:: Aim of the exercise ::
Starting with the first line and ending with the one that holds "Clear the Facebook", retype the entries exactly.

Task data Block Start

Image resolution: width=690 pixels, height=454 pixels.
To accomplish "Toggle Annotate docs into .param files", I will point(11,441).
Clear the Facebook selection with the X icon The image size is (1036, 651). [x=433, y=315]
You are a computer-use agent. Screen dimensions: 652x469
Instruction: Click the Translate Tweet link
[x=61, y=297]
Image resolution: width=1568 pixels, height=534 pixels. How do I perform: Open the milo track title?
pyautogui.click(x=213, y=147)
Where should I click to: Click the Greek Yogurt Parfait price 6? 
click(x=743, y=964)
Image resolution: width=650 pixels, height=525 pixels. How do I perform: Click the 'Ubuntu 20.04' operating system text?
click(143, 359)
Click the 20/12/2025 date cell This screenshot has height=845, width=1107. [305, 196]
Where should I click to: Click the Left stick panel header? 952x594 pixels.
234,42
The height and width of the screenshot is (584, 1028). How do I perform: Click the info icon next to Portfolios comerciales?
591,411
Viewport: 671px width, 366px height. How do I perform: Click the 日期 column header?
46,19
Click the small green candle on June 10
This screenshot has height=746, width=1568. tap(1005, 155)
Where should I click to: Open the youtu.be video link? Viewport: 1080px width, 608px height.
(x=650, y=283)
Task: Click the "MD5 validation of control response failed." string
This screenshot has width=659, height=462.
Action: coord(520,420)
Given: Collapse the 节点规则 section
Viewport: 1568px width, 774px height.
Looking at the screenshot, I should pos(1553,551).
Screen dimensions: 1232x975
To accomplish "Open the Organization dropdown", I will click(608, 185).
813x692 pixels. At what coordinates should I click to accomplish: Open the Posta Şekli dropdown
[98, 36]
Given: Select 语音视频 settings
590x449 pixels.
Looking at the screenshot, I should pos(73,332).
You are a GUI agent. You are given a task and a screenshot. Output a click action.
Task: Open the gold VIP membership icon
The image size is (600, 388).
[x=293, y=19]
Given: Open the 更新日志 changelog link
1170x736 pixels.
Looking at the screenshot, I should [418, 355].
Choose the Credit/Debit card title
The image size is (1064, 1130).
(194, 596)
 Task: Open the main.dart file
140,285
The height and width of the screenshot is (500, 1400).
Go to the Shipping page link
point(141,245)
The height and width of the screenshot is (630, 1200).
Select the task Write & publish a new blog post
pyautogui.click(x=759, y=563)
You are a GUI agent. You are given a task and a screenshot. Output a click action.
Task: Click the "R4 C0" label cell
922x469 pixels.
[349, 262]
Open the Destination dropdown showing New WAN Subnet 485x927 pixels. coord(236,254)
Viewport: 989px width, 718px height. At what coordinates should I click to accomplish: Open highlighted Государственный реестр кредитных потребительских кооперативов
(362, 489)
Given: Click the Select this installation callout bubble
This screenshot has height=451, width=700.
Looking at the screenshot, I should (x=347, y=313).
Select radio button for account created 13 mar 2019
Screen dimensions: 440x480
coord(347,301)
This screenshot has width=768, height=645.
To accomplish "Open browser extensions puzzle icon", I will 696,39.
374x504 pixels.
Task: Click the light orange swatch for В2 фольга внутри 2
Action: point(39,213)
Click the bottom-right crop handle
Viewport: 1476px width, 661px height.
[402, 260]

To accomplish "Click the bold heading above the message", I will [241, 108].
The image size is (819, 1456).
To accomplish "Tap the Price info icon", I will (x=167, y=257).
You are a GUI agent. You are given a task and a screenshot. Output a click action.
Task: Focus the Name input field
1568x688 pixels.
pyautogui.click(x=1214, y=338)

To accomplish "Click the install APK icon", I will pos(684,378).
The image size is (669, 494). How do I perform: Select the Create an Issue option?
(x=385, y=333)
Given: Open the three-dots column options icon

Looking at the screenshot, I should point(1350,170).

Task data Block End

:: Exercise output ::
Image resolution: width=690 pixels, height=454 pixels.
To accomplish "Toggle Annotate docs into .param files", I will point(11,441).
Clear the Facebook selection with the X icon The image size is (1036, 651). [x=433, y=315]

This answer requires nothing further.